Although I would have tossed in "brain-dead" myself...
I would say that April Gallop should have a good chance on appeal, based on law and legal theory.
Yeah, but there are three thing that
1. You say lots of things. None of them seem to bear the slightest resemblance to the real world.
2. You appear to have zero appreciation of either law or legal theory.
3. As evidence of 2. above, you don't appear to understand what the phrase "with prejudice" means.
Still, when the real story of 9/11 is revealed and the question is asked whether there were people living in this era who figured out that the delusion was the other way around, the answer will by "yes" and April Gallop will be an example.

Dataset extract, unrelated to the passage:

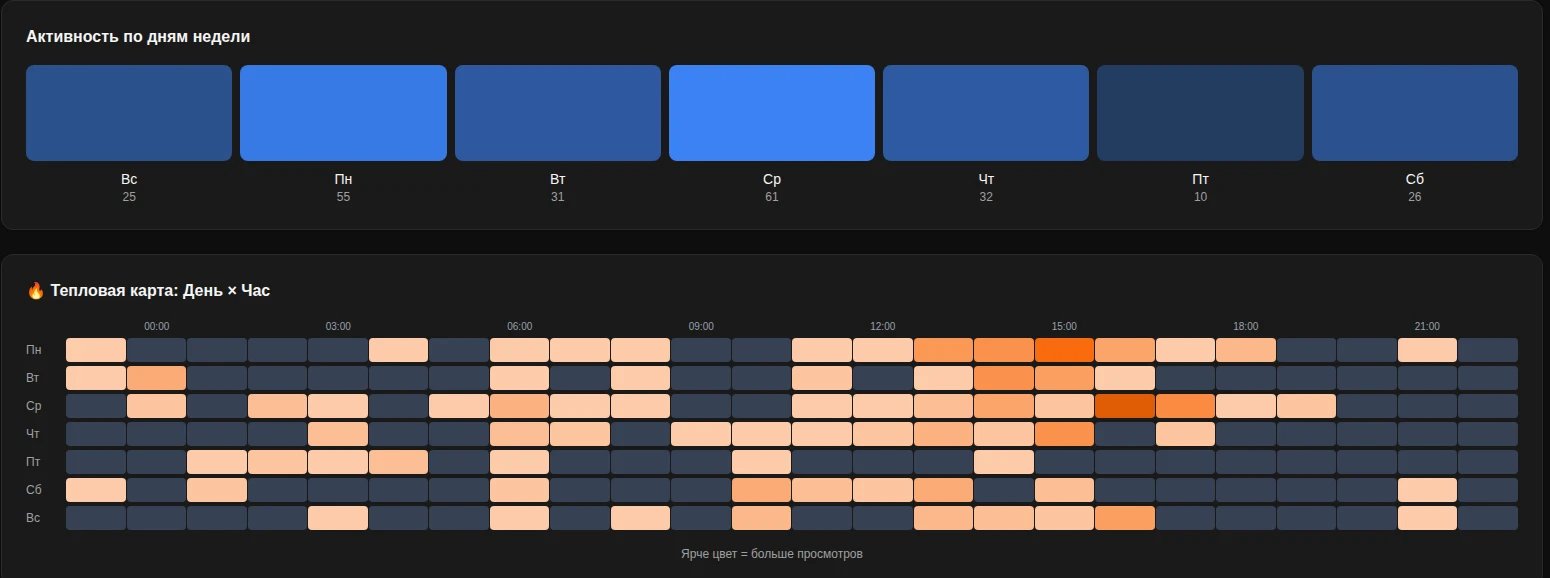Image resolution: width=1550 pixels, height=578 pixels.
Task: Click the 'Ярче цвет = больше просмотров' legend text
Action: coord(771,554)
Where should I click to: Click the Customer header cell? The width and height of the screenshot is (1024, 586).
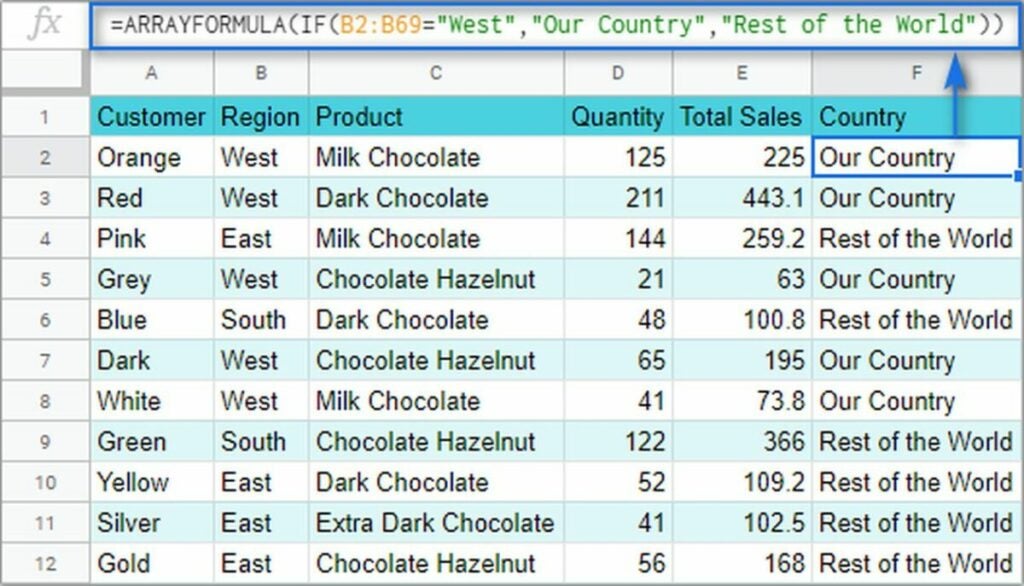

Sure thing. When your "Rebel Alliance" defeats the Empire...
Whatever you say, Luke.
Posters, we do not know what the Vice President did on 9/11 do we? After all, he was not obliged to say what he did on 9/11 to the Commission appointed to investigate the event and whatever he did say was not recorded.
What Cheney did on 9/11 is documented down to the minute.
Your repeated assertion that "unless it is proven in a trial, then it didn't happen" is your personal delusion.
Thus, the judge's opinion of what the vice president did or did not do is simply based on the judge's buy-in, hook, line and sinker, no less, to the common storyline and the judge's incredulity that someone who was present and injured could question that storyline.
More of your delusions.
The judge's ruling was based precisely, not "approximately", precisely, to zero extent on the actions of Dick Cheney on 9/11.
The fact that this is the BESTEST delusion that you can come up with for your Merry Pason moment shows how pathetically lame your contentions really are.
beachnut, the day of reckoning is coming. That day will likely be a difficult one for you as your world view will then come undone.
Big talk from small boys.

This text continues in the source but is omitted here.